MapReduce Terminologies
Map Reduce is the data processing component of Hadoop. Map-Reduce programs transform lists of input data elements into lists of output data elements. A Map-Reduce program will do this twice, using two different list processing idioms
- Map
- Reduce
In between Map and Reduce, there is small phase called Shuffle and Sort. Let’s understand basic terminologies used in Map Reduce
Job
1. A “complete program” – an execution of a Mapper and Reducer across a data set.
2. Job is an execution of 2 processing layers i.e. mapper and reducer. A MapReduce job is a work that the client wants to be performed.
3. It consists of the input data, the MapReduce Program, and configuration info.
4. So, client needs to submit input data, he needs to write Map Reduce program and set the configuration info (These were provided during Hadoop setup in the configuration file and also we specify some configurations in our program itself which will be specific to our map reduce job).
Task
1. An execution of a Mapper or a Reducer on a slice of data. It is also called Task-In-Progress (TIP).
Task means processing of data is in progress either on mapper or reducer.
2. Master divides the work into task and schedules it on the slaves.
Task Attempt
1. A particular instance of an attempt to execute a task on a node.

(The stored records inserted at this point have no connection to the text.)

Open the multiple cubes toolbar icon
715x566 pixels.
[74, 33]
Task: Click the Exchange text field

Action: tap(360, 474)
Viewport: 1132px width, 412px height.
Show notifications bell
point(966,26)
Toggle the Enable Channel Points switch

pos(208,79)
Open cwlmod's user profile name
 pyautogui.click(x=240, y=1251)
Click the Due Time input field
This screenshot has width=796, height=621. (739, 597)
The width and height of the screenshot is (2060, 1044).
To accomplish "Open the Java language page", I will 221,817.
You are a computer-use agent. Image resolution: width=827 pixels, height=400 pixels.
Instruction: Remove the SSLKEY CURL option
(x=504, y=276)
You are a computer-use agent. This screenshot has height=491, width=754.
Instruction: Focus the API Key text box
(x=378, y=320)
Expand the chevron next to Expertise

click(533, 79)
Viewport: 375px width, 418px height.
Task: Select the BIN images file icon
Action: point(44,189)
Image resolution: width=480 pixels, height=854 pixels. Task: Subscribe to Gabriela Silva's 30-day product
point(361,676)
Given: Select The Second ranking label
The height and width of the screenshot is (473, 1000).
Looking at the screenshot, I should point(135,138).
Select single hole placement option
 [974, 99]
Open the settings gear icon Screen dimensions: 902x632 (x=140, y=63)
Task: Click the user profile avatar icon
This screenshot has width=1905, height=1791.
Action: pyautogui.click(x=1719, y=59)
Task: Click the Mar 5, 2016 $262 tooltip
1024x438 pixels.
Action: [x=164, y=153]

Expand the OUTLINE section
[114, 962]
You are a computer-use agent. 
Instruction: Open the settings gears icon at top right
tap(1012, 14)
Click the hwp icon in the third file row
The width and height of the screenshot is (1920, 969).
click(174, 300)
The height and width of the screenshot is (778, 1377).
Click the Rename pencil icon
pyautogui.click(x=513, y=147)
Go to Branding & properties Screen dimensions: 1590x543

2. There is a possibility that anytime any machine can go down. For example, while processing data if any node goes down, framework reschedules the task to some other node. This rescheduling of the task cannot be infinite. There is an upper limit for that as well. The default value of task attempt is 4. If a task (Mapper or reducer) fails 4 times, then the job is considered as a failed job. For high priority job or huge job, the value of this task attempt can also be increased.
Map Abstraction
Let us understand the abstract form of Map, the first phase of MapReduce paradigm, what is a map/mapper, what is the input to the mapper, how it processes the data, what is output from the mapper? The map takes key/value pair as input. Whether data is in structured or unstructured format, framework converts the incoming data into key and value.
- Key is a reference to the input value.
- Value is the data set on which to operate.
Map Processing
- A function defined by user – user can write custom business logic according to his need to process the data.
- Applies to every value in value input.
Map produces a new list of key/value pairs
- An output of Map is called intermediate output.
- It can be the different type from input pair.
- An output of map is stored on the local disk from where it is shuffled to reduce nodes.
Reduce Abstraction
Now let’s discuss the second phase of MapReduce – Reducer, what is the input to the reducer, what work reducer does, where reducer writes output?
Reduce takes intermediate Key / Value pairs as input and processes the output of the mapper. Usually, in the reducer, we do aggregation or summation sort of computation.
- Input given to reducer is generated by Map (intermediate output)
- Key / Value pairs provided to reduce are sorted by key
Reduce processing
- A function defined by user – Here also user can write custom business logic and get the final output.
- Iterator supplies the values for a given key to the Reduce function.
Reduce produces a final list of key/value pairs:
- An output of Reduce is called Final output.
- It can be a different type from input pair.
- An output of Reduce is stored in HDFS.
How Map and Reduce Work Together?
As shown in above figure Input data given to mapper is processed through user defined function written at mapper. All the required complex business logic is implemented at the mapper level so that heavy processing is done by the mapper in parallel as the number of mappers is much more than the number of reducers. Mapper generates an output which is intermediate data and this output goes as input to reducer.
This intermediate result is then processed by user defined function written at reducer and final output is generated. Usually, in reducer very light processing is done. This final output is stored in HDFS and replication is done as usual.